The spectral analysis of a hydrocarbon fuel fire reveals peaks of energy in the infrared (IR) and ultraviolet (UV) frequencies bands. Optical fire detectors are designed to detect radiation one or both of these frequency bands. The type of detection technology used depends on a number of factors including the:
-- speed of response to a fire
-- ambient temperature for where the sensor is located
-- likely source of potential false alarms
One of the characteristics of burning fuel in an aircraft engine is the emission of infrared (IR) radiation. A particular feature of a hydrocarbon fire is that it emits a high energy level at a nominal 4.4 micron band of the infrared radiation, referred to as the CO2 spike, see FIG. 10(a). This is caused by the emission of energy from excited CO2 molecules burning in the fuel.

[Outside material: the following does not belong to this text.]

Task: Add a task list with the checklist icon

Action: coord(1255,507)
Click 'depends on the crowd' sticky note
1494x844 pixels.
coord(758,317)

Detecting a fire is one thing; being able to discriminate against other light sources is a vital part of the optical detector's performance. Extraneous light sources that are capable of causing a nuisance alarm emit very low levels of radiation in this range. These sources include:
-- arc welding
-- hot surfaces
An IR sensor designed for this specific frequency band provides a high level of reliable fire detection, while being relatively immune to nuisance alarm signals.
The detection cell incorporates a pyro-electric cell and an optical filter; the latter only transmits radiation within the wavelength band of 4.2 to 4.7 microns.
This is packaged in a one-inch-diameter, three inches-long cylindrical housing with an optical window at one end and electrical connector at the other.
The pyro-electric detection cell responds to a fire by generating a signal when 4.4 micron radiation energy is detected. The optical fire detector has a cone of vision as illustrated in FIG. 10(b); 100% represents the maximum detection distance for a given fire. The sensitivity of the detector increases as the angle of incidence decreases.
As with any fire detector (whether thermal or optical) The response time of the detector depends on the:
-- size of the fire
-- rate of propagation
-- type of fuel burning
-- distance from the detector.
The average response time of aircraft engine fire detectors is less than five seconds; this is in response to a standard 1100°C, six-inch-diameter flame.
A typical turbine engine fitted to a medium-sized general aviation (GA) aircraft is installed with three IR optical detectors in each engine nacelle, a control amplifier, warning lights and test switch. The detectors are positioned to receive direct and indirect radiation from flames, thus providing optimum coverage of the nacelle.
Increased temperature as a result of a fire is not a factor in the operation of an optical sensor.
The IR cell's output is an electrical signal proportional to the amount of IR energy falling onto it.